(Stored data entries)
+--

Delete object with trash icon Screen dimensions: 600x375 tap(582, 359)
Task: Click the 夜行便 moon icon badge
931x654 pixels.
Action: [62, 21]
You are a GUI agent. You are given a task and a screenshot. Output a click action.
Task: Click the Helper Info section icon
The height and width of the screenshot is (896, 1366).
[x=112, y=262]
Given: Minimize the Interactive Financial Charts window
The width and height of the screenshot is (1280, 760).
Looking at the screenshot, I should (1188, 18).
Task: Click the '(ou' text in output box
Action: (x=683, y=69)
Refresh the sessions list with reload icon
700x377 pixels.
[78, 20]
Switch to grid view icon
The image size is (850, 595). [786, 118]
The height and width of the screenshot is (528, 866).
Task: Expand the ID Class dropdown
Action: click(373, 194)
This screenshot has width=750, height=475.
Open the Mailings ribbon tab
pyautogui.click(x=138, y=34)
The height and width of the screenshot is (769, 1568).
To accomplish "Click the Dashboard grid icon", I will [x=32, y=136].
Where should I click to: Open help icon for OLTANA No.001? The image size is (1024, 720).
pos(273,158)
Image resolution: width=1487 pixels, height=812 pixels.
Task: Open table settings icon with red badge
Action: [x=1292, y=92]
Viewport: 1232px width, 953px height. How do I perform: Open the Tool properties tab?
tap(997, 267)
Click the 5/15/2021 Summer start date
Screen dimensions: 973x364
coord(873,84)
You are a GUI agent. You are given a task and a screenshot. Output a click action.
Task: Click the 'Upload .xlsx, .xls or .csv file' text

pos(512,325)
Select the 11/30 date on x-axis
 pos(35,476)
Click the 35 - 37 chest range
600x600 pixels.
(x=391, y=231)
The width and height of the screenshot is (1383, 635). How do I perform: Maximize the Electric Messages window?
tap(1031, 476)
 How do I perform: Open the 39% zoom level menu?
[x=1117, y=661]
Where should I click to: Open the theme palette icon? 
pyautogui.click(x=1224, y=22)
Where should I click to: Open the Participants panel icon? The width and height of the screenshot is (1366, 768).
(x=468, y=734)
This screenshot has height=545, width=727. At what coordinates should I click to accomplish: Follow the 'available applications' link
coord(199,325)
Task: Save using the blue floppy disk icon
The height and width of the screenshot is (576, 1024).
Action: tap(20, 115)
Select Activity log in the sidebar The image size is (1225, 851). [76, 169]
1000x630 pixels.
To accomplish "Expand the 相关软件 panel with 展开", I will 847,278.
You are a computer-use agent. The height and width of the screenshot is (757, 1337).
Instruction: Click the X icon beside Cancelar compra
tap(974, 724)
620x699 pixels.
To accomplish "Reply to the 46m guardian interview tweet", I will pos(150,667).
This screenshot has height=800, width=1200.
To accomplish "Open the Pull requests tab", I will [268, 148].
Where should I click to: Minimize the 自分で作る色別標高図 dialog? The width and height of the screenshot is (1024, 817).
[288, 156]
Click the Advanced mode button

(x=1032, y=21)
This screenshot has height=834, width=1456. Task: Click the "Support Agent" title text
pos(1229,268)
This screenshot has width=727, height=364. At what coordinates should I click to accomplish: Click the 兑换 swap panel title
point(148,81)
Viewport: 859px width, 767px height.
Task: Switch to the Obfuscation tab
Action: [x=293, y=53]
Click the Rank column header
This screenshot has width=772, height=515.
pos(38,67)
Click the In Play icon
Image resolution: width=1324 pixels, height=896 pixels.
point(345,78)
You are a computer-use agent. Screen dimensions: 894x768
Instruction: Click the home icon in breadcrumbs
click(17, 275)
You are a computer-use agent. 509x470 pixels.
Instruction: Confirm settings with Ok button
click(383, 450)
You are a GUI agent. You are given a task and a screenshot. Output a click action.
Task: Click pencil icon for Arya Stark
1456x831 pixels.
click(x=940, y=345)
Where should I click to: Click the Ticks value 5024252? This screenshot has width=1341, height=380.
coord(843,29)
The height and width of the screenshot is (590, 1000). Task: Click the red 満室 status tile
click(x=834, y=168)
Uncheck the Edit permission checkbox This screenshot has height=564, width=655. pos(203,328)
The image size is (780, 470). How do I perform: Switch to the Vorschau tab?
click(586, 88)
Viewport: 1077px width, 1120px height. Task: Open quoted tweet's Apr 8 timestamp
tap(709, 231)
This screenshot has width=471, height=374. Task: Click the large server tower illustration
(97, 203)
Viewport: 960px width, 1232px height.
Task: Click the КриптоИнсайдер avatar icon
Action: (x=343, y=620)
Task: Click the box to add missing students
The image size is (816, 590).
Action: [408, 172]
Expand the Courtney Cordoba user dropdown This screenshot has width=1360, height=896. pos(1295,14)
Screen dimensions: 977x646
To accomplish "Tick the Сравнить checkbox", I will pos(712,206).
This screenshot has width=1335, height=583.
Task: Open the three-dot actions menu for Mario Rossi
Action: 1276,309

+--

Return, line for line and unchanged, the data from its first line through the line containing "Given: Minimize the".

→ **Result below**:
Delete object with trash icon Screen dimensions: 600x375 tap(582, 359)
Task: Click the 夜行便 moon icon badge
931x654 pixels.
Action: [62, 21]
You are a GUI agent. You are given a task and a screenshot. Output a click action.
Task: Click the Helper Info section icon
The height and width of the screenshot is (896, 1366).
[x=112, y=262]
Given: Minimize the Interactive Financial Charts window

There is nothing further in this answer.